Who’s asking for trust here? I’ve put up a file and a reward in my own money.
I’ve also spoken with the client who thinks it would be a good idea to hold a public contest with an even larger purse once we’re ready for the extra publicity.
Anyone is welcome to say all day long whether or not they think the security is worth anything. I have a grand of my own money that says it is.
The file is there, the password is there. One month, anyone that wants to take a crack at it feel free.
Here’s the format to help you along.
File Format
Bytes Description
4 Magic Number (always SMod)
4 Length of following string
n Original file extension
1 Require in-app viewing
4 Packet length
n Rules Packet
4 Packet length
n Encrypted file Packet
Packet Format
Bytes Description
1 Version
1 Revision
8 Encryption Salt
8 HMAC Salt
16 Initialization Vector
n Encrypted Data
32 HMAC
Which I’ll do when it’s the public contest with the large purse. I think we’ll be looking around 10K for that.
I only posted the file in response to the doubt over the integrity. Knowing the encryption scheme, format and password should make it pretty easy to bust through, right?
Your money is safe from me. I’m not a cryptographer, and I don’t have the time or energy to make an attempt anyway.
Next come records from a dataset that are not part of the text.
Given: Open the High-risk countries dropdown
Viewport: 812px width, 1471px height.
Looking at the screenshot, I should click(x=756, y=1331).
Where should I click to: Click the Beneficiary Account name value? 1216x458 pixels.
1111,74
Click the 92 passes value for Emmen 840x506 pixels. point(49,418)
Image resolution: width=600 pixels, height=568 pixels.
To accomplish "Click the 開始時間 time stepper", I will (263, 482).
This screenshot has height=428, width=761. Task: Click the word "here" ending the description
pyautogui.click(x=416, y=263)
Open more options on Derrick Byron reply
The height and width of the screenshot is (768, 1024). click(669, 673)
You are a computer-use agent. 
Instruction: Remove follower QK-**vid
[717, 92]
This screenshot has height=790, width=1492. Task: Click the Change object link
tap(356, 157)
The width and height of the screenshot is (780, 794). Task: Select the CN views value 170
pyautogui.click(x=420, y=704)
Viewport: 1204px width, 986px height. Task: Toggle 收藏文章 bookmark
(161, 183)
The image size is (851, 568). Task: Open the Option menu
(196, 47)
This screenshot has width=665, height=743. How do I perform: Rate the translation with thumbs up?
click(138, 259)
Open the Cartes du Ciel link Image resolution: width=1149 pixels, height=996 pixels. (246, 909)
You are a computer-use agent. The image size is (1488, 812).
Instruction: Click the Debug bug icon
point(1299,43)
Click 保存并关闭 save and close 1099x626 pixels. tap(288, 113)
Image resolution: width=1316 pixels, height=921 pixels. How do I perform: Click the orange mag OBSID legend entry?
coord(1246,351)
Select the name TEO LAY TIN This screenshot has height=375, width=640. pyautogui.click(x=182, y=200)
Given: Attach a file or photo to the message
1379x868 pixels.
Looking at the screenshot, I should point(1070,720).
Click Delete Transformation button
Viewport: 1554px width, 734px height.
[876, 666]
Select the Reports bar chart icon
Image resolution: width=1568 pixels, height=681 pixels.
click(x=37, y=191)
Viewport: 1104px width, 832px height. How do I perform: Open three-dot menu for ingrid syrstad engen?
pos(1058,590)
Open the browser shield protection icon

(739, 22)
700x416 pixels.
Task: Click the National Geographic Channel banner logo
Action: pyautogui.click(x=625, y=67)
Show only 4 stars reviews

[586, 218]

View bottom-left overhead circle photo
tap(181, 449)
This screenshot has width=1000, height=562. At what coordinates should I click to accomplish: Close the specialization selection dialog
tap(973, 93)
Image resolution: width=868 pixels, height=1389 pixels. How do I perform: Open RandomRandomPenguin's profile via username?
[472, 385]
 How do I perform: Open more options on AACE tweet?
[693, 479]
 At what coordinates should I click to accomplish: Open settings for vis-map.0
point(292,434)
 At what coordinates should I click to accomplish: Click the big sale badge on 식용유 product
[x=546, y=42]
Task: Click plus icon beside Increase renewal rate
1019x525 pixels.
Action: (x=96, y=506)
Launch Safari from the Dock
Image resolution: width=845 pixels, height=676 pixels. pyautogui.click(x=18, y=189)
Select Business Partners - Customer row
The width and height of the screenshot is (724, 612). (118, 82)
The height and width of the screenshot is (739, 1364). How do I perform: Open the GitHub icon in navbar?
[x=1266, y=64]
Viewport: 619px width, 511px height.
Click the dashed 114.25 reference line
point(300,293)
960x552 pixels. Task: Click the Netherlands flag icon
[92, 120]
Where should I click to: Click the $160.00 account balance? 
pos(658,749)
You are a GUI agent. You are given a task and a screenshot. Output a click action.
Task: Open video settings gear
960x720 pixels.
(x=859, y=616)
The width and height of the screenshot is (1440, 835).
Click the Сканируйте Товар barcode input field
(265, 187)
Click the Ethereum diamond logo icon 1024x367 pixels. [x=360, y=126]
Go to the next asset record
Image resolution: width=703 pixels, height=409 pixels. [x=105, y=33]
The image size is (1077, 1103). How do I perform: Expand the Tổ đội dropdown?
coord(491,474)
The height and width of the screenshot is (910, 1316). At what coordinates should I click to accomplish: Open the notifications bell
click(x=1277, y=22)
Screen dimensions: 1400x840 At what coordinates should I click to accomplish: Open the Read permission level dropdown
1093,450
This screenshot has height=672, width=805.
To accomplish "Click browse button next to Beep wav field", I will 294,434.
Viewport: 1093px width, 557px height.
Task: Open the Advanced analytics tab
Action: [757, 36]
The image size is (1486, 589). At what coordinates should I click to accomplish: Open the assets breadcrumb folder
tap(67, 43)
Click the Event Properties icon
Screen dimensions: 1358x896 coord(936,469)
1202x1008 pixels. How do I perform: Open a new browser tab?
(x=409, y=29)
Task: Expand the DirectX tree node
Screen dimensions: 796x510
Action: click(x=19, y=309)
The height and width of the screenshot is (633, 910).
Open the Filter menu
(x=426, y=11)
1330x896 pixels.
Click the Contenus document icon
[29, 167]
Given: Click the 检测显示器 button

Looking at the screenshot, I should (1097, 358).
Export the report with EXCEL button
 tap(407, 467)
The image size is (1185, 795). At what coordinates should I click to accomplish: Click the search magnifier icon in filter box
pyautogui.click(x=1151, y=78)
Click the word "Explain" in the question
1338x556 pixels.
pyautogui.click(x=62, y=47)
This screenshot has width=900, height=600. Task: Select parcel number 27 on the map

Know this, however. Your “obfuscations” will not protect you, because the very first thing that’ll happen is that your attacker will disassemble your code, and/or run it in a debugger, and will understand exactly what is happening. At best they’re adding no security, and at worst they’re compromising your encryption. At VERY worst they’re making it possible to recover the password by analyzing the “obfuscations”. They may be good for marketing, though. I’m not a marketing expert either.
I’ve tried to provide some food for thought for you. I’m not really interested in an argument or debate. This is as far as I’m going to take this.
Oh. One more thing. History is littered with the mutilated remains of software that was “completely unbreakable”. People who had a lot more to lose than you, who had a lot more knowledge than you (presumably), who had a lot more resources than you (presumably) have failed.
Some also succeeded. Here’s to hoping you’re one of the latter group.
You have no idea what the obfuscation techniques are, so you cannot speak to their effectiveness.
I’ve never claimed it unbreakable, because the one thing that you can always be sure of, is nothing is unbreakable. There is no such thing as perfect security.
I really wasn’t trying to argue with you. I took this as a friendly challenge, nothing more.
So let me get this straight. If I claim to have a good additional layer to a well respected encryption method I’m full of it. And if I back that up with proof, I’m selling “snake oil”.
Whatever. You don’t think an app based on the most widely used encryption method is worth it, don’t use it.
Some people can’t be pleased, the rest with have secure data.